Stored items

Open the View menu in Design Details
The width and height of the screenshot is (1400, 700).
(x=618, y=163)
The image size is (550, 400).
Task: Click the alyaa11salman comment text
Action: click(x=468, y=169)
--
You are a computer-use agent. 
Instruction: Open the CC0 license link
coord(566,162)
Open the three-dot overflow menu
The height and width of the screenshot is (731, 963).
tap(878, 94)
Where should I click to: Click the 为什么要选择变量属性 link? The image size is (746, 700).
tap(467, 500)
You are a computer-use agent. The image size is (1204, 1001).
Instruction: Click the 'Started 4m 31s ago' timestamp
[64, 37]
==
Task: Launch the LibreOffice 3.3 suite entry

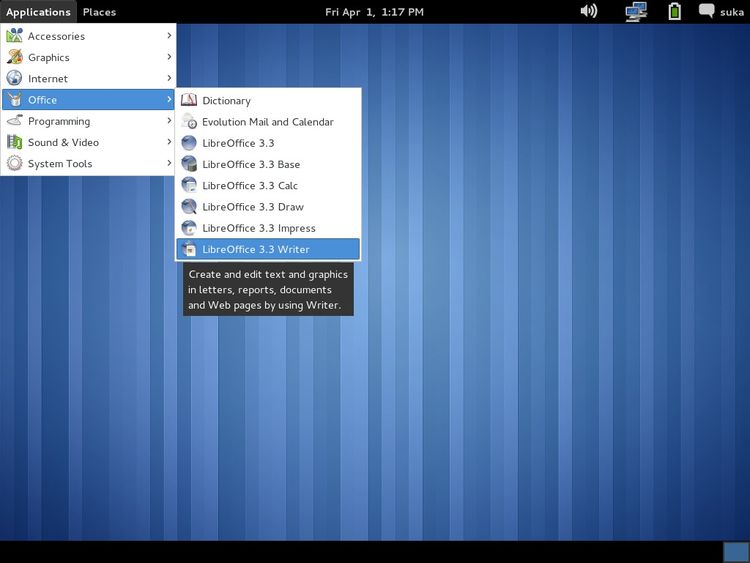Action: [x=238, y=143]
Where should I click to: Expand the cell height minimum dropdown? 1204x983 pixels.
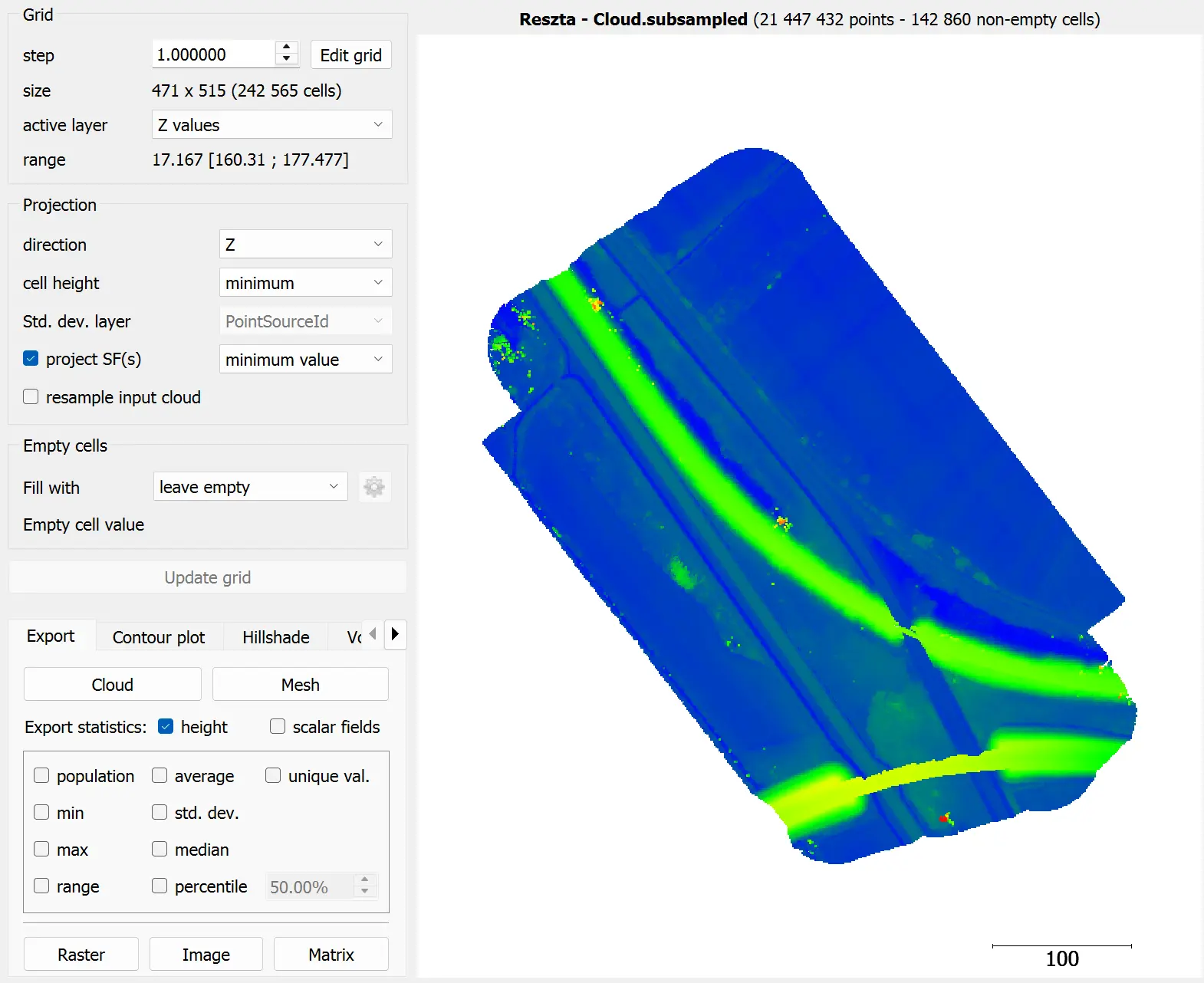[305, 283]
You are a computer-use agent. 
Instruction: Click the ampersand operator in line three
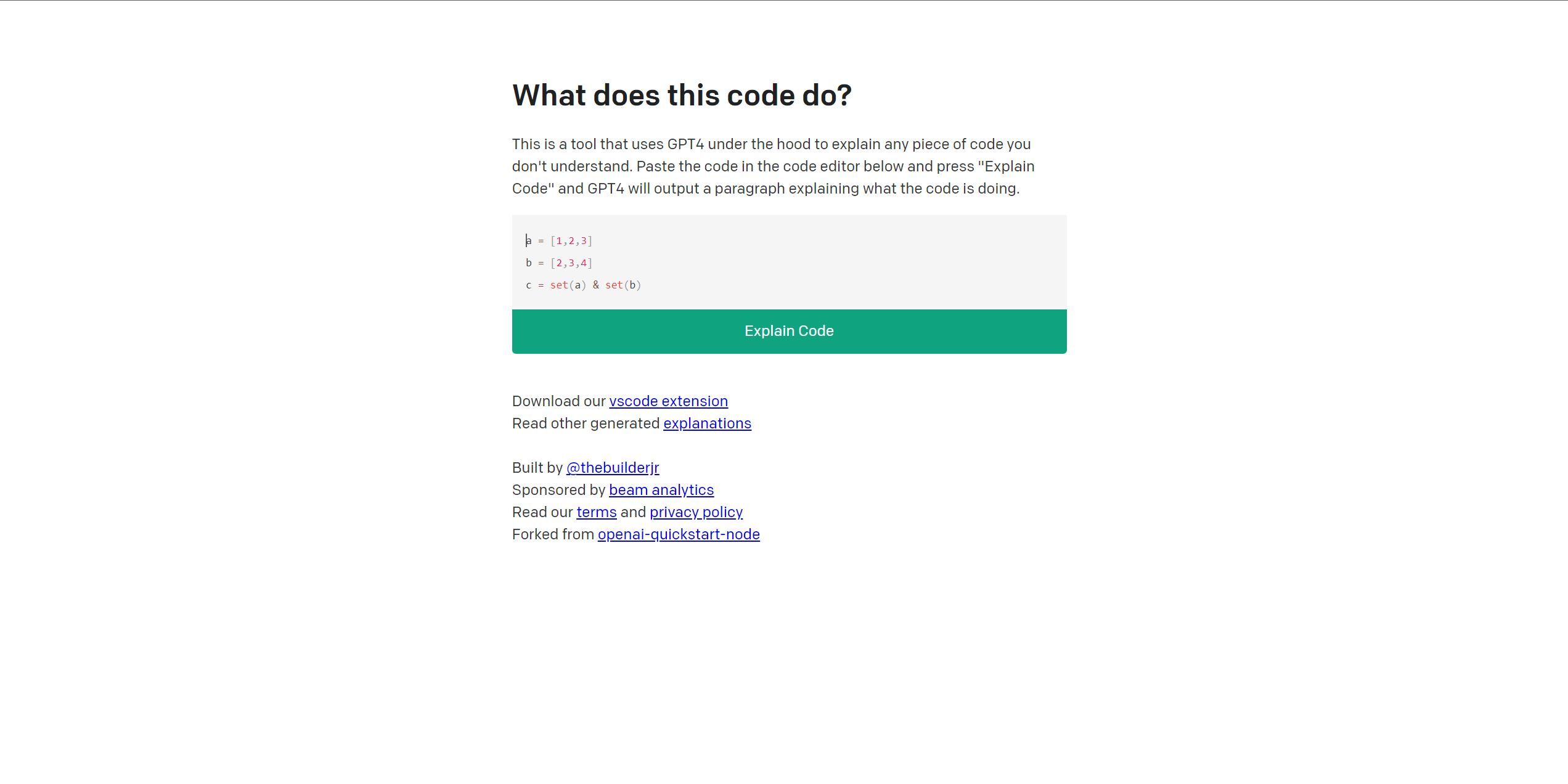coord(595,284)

DIRECTIONS FOR THIS TASK |
Check the data for the word "menu" and pull out the lines that have it.

RESPONSE BOX |
Open the View menu in Design Details
Open the three-dot overflow menu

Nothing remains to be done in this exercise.